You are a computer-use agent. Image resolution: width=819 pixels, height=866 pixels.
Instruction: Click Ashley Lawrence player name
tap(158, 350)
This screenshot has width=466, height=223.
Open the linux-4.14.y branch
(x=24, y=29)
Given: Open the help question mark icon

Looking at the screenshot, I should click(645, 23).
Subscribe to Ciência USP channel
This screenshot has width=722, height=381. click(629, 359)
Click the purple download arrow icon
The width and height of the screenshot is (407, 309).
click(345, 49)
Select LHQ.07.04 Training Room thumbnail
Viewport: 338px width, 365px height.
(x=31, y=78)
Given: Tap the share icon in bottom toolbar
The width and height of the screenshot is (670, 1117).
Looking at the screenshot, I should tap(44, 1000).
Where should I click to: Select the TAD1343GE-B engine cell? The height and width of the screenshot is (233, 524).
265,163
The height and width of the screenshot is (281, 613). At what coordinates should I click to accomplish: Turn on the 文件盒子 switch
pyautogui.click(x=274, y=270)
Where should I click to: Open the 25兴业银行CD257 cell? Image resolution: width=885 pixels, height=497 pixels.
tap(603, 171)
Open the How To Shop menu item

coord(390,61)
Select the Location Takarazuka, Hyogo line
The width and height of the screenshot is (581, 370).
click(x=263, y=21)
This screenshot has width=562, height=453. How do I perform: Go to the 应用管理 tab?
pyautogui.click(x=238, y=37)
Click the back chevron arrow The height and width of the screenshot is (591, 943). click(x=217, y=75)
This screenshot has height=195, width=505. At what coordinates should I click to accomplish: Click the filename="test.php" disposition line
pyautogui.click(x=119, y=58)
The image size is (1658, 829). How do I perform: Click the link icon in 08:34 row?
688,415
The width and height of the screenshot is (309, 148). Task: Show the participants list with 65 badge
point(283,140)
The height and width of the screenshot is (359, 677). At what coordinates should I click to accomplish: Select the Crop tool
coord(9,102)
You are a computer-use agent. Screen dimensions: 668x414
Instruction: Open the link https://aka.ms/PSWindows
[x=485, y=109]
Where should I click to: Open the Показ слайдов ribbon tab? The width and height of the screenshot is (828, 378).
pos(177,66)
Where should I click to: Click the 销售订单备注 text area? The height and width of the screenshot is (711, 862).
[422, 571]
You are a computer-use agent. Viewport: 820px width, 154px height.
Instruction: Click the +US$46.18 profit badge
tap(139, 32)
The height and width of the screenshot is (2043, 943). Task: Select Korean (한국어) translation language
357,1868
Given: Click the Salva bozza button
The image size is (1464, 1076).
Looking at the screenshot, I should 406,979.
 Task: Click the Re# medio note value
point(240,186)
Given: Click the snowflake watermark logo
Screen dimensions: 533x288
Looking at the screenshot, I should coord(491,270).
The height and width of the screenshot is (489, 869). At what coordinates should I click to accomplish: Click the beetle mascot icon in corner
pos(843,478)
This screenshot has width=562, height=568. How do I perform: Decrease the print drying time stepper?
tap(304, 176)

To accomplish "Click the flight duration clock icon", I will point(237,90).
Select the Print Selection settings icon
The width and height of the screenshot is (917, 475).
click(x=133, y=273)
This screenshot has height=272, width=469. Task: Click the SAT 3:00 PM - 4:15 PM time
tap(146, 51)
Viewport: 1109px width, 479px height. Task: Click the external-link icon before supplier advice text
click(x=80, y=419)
——
- **To do**:
Return all of the above records exactly, leaving no line out.

- **Task solution**:
You are a computer-use agent. Image resolution: width=819 pixels, height=866 pixels.
Instruction: Click Ashley Lawrence player name
tap(158, 350)
This screenshot has width=466, height=223.
Open the linux-4.14.y branch
(x=24, y=29)
Given: Open the help question mark icon

Looking at the screenshot, I should click(645, 23).
Subscribe to Ciência USP channel
This screenshot has width=722, height=381. click(629, 359)
Click the purple download arrow icon
The width and height of the screenshot is (407, 309).
click(345, 49)
Select LHQ.07.04 Training Room thumbnail
Viewport: 338px width, 365px height.
(x=31, y=78)
Given: Tap the share icon in bottom toolbar
The width and height of the screenshot is (670, 1117).
Looking at the screenshot, I should tap(44, 1000).
Where should I click to: Select the TAD1343GE-B engine cell? The height and width of the screenshot is (233, 524).
265,163
The height and width of the screenshot is (281, 613). At what coordinates should I click to accomplish: Turn on the 文件盒子 switch
pyautogui.click(x=274, y=270)
Where should I click to: Open the 25兴业银行CD257 cell? Image resolution: width=885 pixels, height=497 pixels.
tap(603, 171)
Open the How To Shop menu item

coord(390,61)
Select the Location Takarazuka, Hyogo line
The width and height of the screenshot is (581, 370).
click(x=263, y=21)
This screenshot has width=562, height=453. How do I perform: Go to the 应用管理 tab?
pyautogui.click(x=238, y=37)
Click the back chevron arrow The height and width of the screenshot is (591, 943). click(x=217, y=75)
This screenshot has height=195, width=505. At what coordinates should I click to accomplish: Click the filename="test.php" disposition line
pyautogui.click(x=119, y=58)
The image size is (1658, 829). How do I perform: Click the link icon in 08:34 row?
688,415
The width and height of the screenshot is (309, 148). Task: Show the participants list with 65 badge
point(283,140)
The height and width of the screenshot is (359, 677). At what coordinates should I click to accomplish: Select the Crop tool
coord(9,102)
You are a computer-use agent. Screen dimensions: 668x414
Instruction: Open the link https://aka.ms/PSWindows
[x=485, y=109]
Where should I click to: Open the Показ слайдов ribbon tab? The width and height of the screenshot is (828, 378).
pos(177,66)
Where should I click to: Click the 销售订单备注 text area? The height and width of the screenshot is (711, 862).
[422, 571]
You are a computer-use agent. Viewport: 820px width, 154px height.
Instruction: Click the +US$46.18 profit badge
tap(139, 32)
The height and width of the screenshot is (2043, 943). Task: Select Korean (한국어) translation language
357,1868
Given: Click the Salva bozza button
The image size is (1464, 1076).
Looking at the screenshot, I should 406,979.
 Task: Click the Re# medio note value
point(240,186)
Given: Click the snowflake watermark logo
Screen dimensions: 533x288
Looking at the screenshot, I should coord(491,270).
The height and width of the screenshot is (489, 869). At what coordinates should I click to accomplish: Click the beetle mascot icon in corner
pos(843,478)
This screenshot has width=562, height=568. How do I perform: Decrease the print drying time stepper?
tap(304, 176)

To accomplish "Click the flight duration clock icon", I will point(237,90).
Select the Print Selection settings icon
The width and height of the screenshot is (917, 475).
click(x=133, y=273)
This screenshot has height=272, width=469. Task: Click the SAT 3:00 PM - 4:15 PM time
tap(146, 51)
Viewport: 1109px width, 479px height. Task: Click the external-link icon before supplier advice text
click(x=80, y=419)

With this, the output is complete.